İlin egemen siyasetinin sahibi olan, yüzde 50 civarında oy alan bir siyasi parti; nasıl olur da böylesi bir rezalete zemin oluşturur (!)
Ele güne, yedi düvele rezil olur?
Genel başkan oradadır,
Genel başkan yardımcıları da oradadır.
Nasıl olur da böylesi densiz-dengesiz bir olay, CHP yüksek siyasetinin huzurunda gerçekleşir?
Bu nasıl bir madaralıktır?
Öncesinde örgüt liderleri neden devreye girmemiştir?
Önlerinde bir mani mi vardır?
CHP yüksek siyaseti huzurunda gerçekleşen ve siyaseten açıklanamaz hale gelen bu olay karşısında Muğla’nın CHP genel siyaseti içerisindeki siyasi prestiji; neden ve hangi gerekçelerle ayaklar altına alınmıştır?
Kim ya da kimler buna neden oluşmuştur?
Bu neyin ve kimin rekabetidir (!) ötesinde kimin itişip-kakışmasıdır?
CHP yüksek siyasetine; “Muğla böyle ise” dedirten bu olayın örgütsel sorumluluğu kim ya da kimlerin omuzundadır?

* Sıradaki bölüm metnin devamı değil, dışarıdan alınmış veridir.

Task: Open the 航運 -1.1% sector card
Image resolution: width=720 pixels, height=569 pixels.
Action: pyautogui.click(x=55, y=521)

İşin toplumsal sorumluluğu kime, kimlere aittir?
CHP yerel iktidarının toplumsal sorumluluğu ve ulusal prestiji; birilerinin umurunda mıdır?
Kim ya da kimler kendisini CHP’nin bizatihi kendisinden daha önemli görmektedir?
Bunu hangi zemin sağlamaktadır?
CHP Genel başkanının önünde, CHP’li belediyeleri, CHP’li şoför esnafını karşı karşıya, burun buruna getirerek (!) CHP’nin seçmen tercihine dayanan haklarını ve prestijini itibarsızlaştırmak; kimin haddinedir?
Bu nasıl bir kepazeliktir?
Çocuklara güzel günler vaat edenler; bunlar mıdır?
Yukarıda yer alan sorular, öte yakadan gelen ve cevap bekleyen sorulardır…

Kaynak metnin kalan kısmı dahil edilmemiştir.